Police carried out the study into child abuse within ethnic minority groups after the death of 8-year-old Victoria Climbie in 2000. Climbie, originally from the Ivory Coast in west Africa, died of starvation and hypothermia after months of mistreatment at the hands of her aunt and her aunt’s boyfriend, who are serving life sentences for her murder.
London police have also been investigating the death of a young boy, believed to have come from Nigeria, whose torso was found floating in the River Thames in 2001. The body, dressed in orange shorts, had been in the water for up to 10 days. The boy – nicknamed “Adam” by police – was believed by African experts to have been the victim of a ritual sacrifice.
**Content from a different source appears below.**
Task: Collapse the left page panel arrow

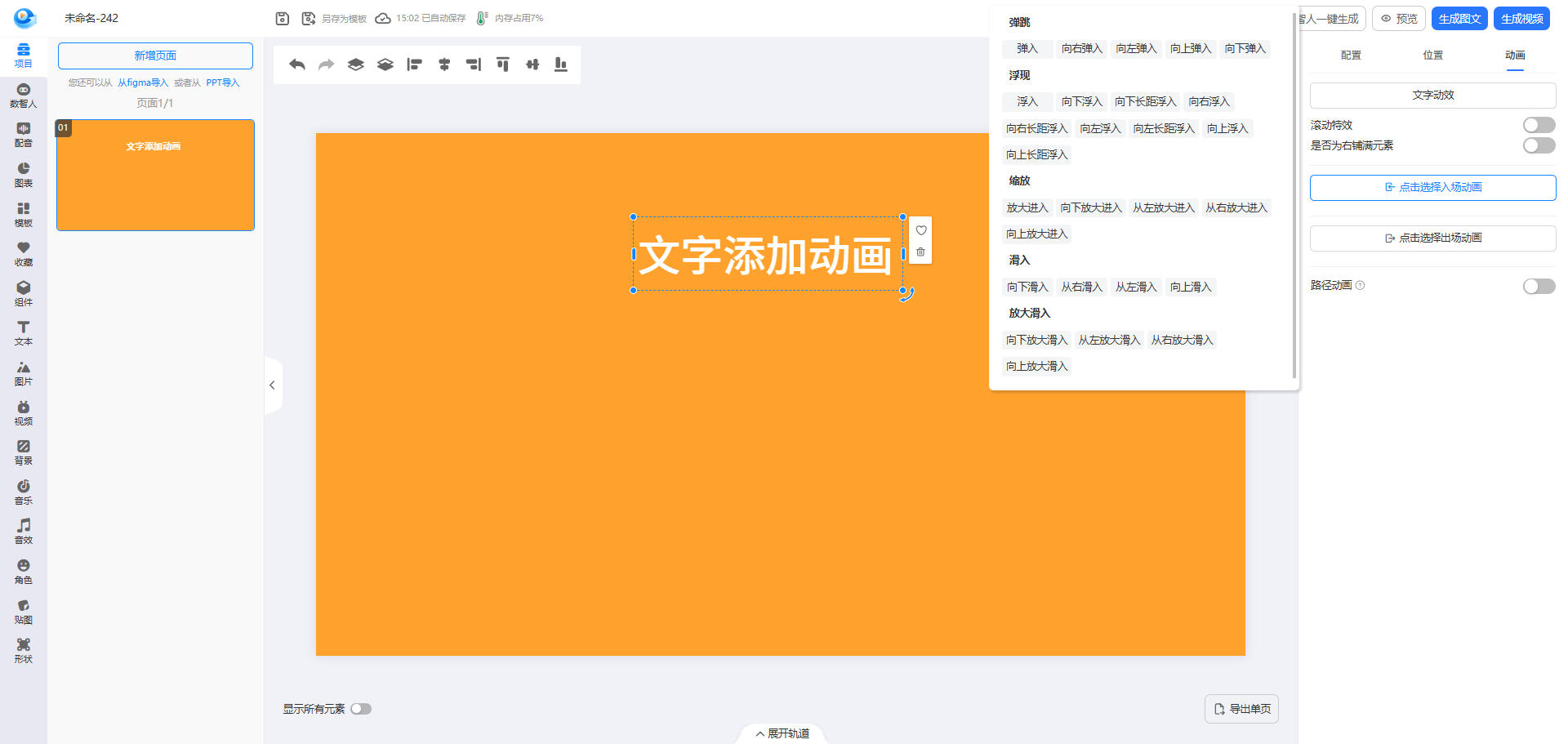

Earlier this month, a London court convicted two women and a man of cruelty to a 10-year-old girl of Angolan origin who said the defendants had abused her because they thought she was a witch.
According to the BBC, the Metropolitan Police report said rituals and witchcraft were being practiced in London churches popular with some members of the African community.
Workshop participants said children were being trafficked into Britain for human sacrifice or for men with HIV who believed they would be cured by having sex with a youngster, the study suggested.
The survey’s authors pointed out that these were allegations, and they could not test whether they were true, the BBC said. But they voiced concerns that children could be in serious and possibly life-threatening situations.
William Lez Henry, a lecturer specialising in African and Caribbean studies in the department of sociology at Goldsmiths College in London, said there was a steady stream of children coming to Britain from Africa, but that he had never seen evidence of children being trafficked for sacrifice.
“There is a tradition, not only in Africa, but also in areas of the Caribbean, where people send their children over to stay with relatives, often for financial or practical reasons,” Henry told The Associated Press.